Cardoso, citing reforms that have consolidated trading windows and improved transparency, said the shift was visible in the week’s prices and volumes.
The figure that proved the move mattered was the N13.55 week‑on‑week appreciation at the NFEM, where the dollar was quoted at N1,361.39 on Friday — a 0.99 percent gain from N1,374.94 the previous Friday. Weekly turnover at the NFEM reached $1.98 billion across 1,485 deals, with the interbank segment alone accounting for $571.72 million in 607 deals.
Those numbers came alongside mixed short‑term moves: the naira depreciated by N5.54 on Friday from N1,355.85 per dollar on Thursday, yet it still finished the five trading sessions N3.86 firmer from N1,365.25 on Monday. In the parallel market the rate closed at N1,395 per dollar on Friday, bringing the gap with the NFEM rate down to N34 from N45 on Thursday.
Market participants credited the weekly gain to improved liquidity and fresh foreign exchange inflows from foreign investors, exporters and oil companies, the precise forces the central bank has sought to encourage. The Central Bank of Nigeria’s 2024 introduction of the Enhanced Foreign Exchange Market System was designed to improve transparency, efficiency and price discovery — a framework Cardoso has pointed to repeatedly.

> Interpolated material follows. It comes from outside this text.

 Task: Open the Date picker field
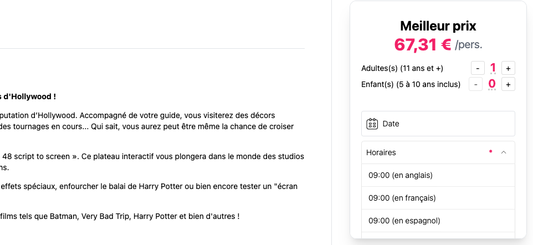click(438, 124)
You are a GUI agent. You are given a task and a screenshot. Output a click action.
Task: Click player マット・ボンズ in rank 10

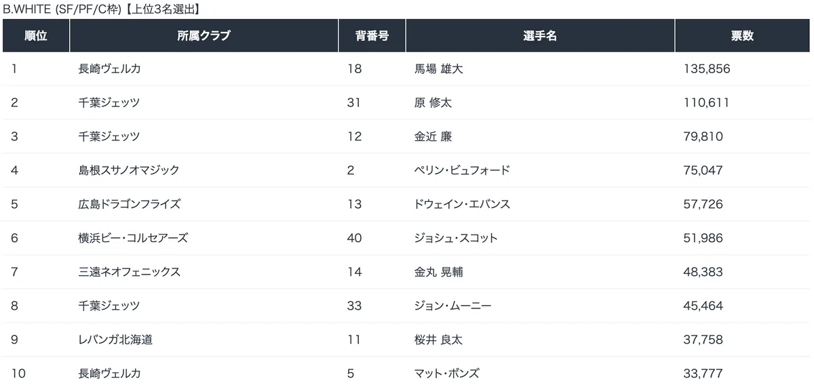pyautogui.click(x=447, y=373)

"Over the past year, we have sustained the unification of the multiple exchange‑rate windows," Cardoso said, adding that the reforms aim to foster "transparent, fair, and efficient FX trading, minimise counterparty risks, and enforce compliance with CBN regulations." She also said the transformation of the foreign exchange market was one of the clearest signs of renewed confidence in Nigeria’s economy.
The confidence claim faces immediate tests in two places. First, Nigeria’s gross external reserves declined by 3.39 percent to $48.32 billion as of May 7, 2026, down from $50.02 billion on March 11, 2026. Second, short‑run volatility persisted: Coronation Merchant Bank’s analysts noted that in the prior week the naira had weakened by 1.20 percent at the NFEM window, and that the parallel market had lingered at N1,400 per dollar then.
Those facts produce a tension between a market that shows clearer price discovery and higher turnover and a balance sheet that is shrinking. The NFEM’s $1.98 billion weekly turnover and the $571.72 million routed through the interbank segment underline deeper trading activity; at the same time, a falling reserves position and day‑to‑day swings in quoted rates signal vulnerability to shocks or sudden stops in inflows.
For businesses and investors the immediate question is whether the liquidity that supported the week’s gains can be sustained. If foreign investors and exporters continue to supply FX and oil companies remit receipts on schedule, the official‑parallel gap may narrow further and the NFEM rates could hold. If not, intermittent depreciations like the N5.54 slide on Friday could reassert themselves quickly.
Putting the week together, the most defensible reading is this: the naira’s improvement reflects tangible changes in how FX trades in Nigeria and meaningful flows into the market, but those gains remain conditioned on the same external and domestic balances that have constrained Nigeria’s reserves. Cardoso’s assertion that market transformation signals renewed confidence is supported by volumes and tighter spreads; the test now is whether that confidence endures long enough to rebuild buffers and dampen the swings that still show up in daily quotes.